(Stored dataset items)
*** Block opens ***

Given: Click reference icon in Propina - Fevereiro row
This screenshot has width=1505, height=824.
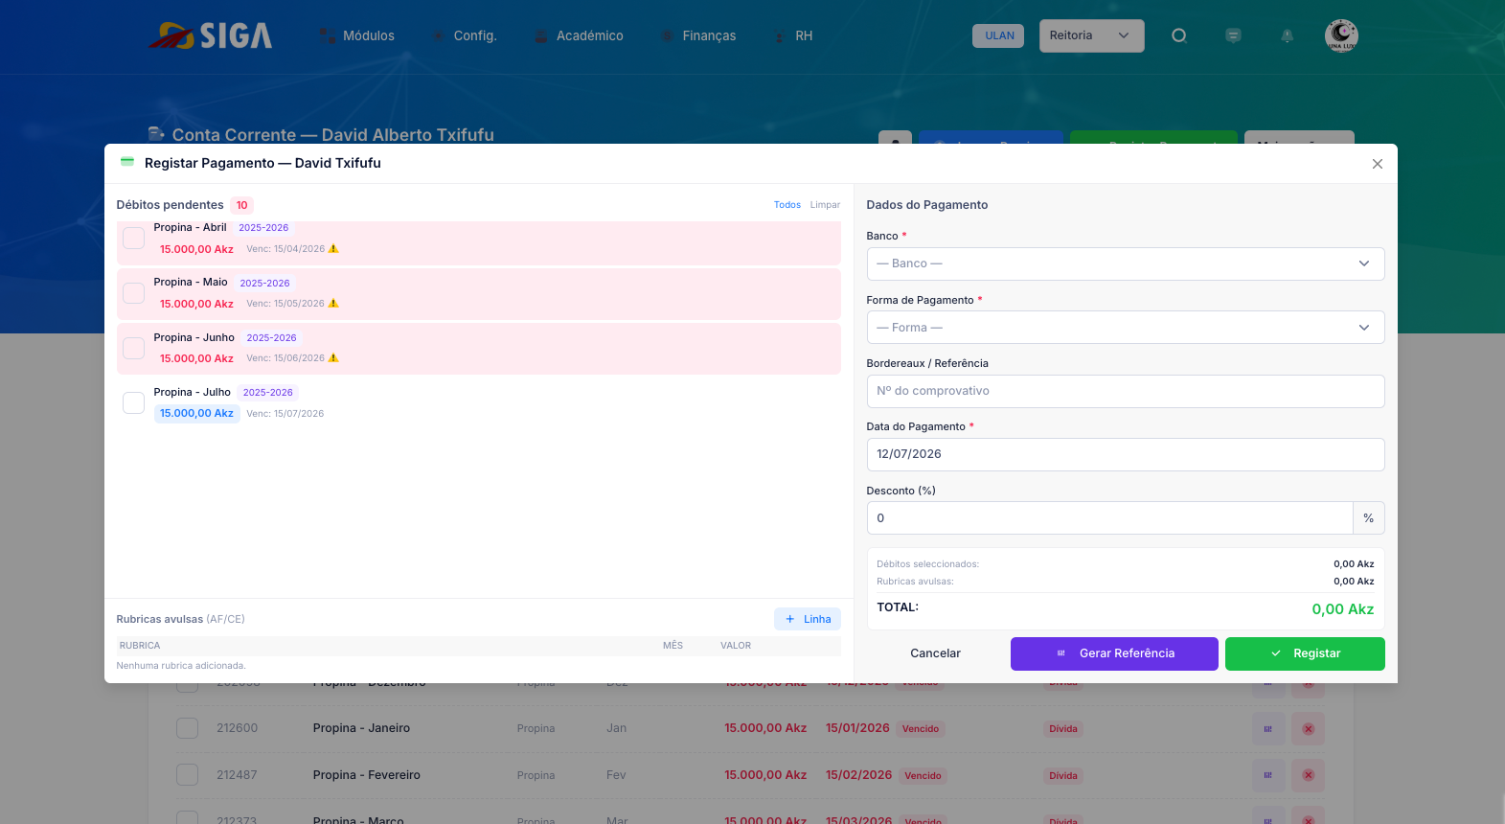Looking at the screenshot, I should click(x=1268, y=775).
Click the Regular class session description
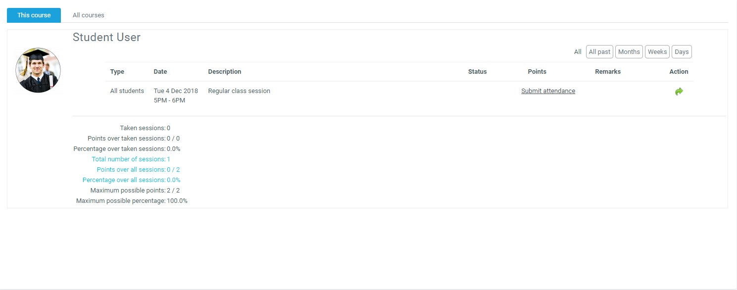The height and width of the screenshot is (290, 737). [x=239, y=91]
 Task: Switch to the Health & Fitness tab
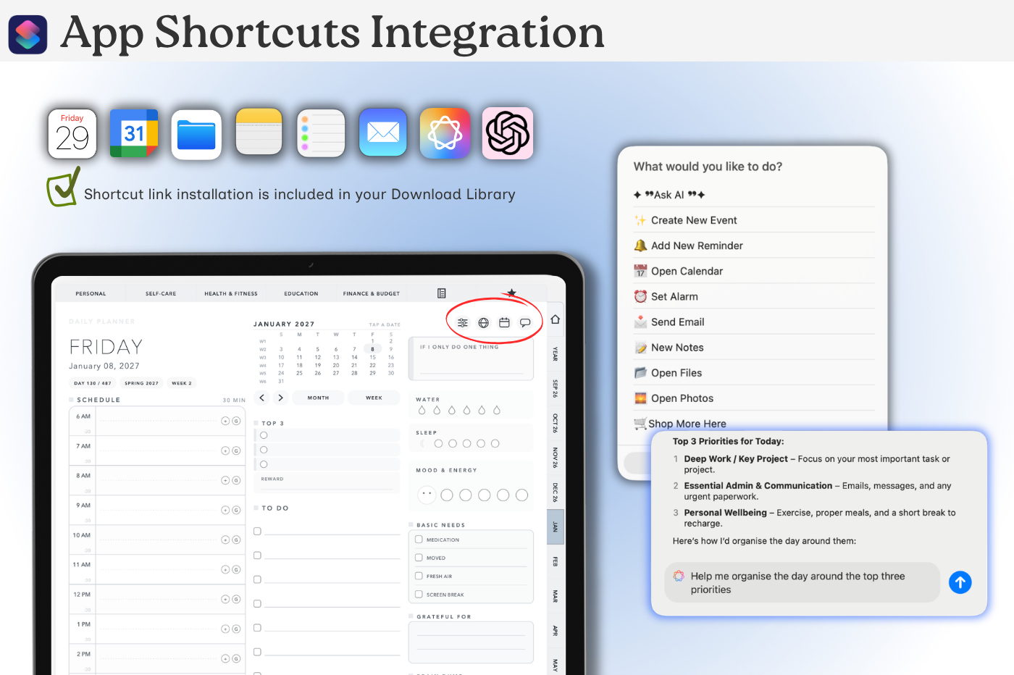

*** Block closes ***

- [WORK INSTRUCTIONS] Would you copy every entry exactly as it stands, leaving out the pictures?

- [TASK OUTPUT]
Given: Click reference icon in Propina - Fevereiro row
This screenshot has width=1505, height=824.
Looking at the screenshot, I should click(x=1268, y=775).
Click the Regular class session description
The height and width of the screenshot is (290, 737). [x=239, y=91]
 Task: Switch to the Health & Fitness tab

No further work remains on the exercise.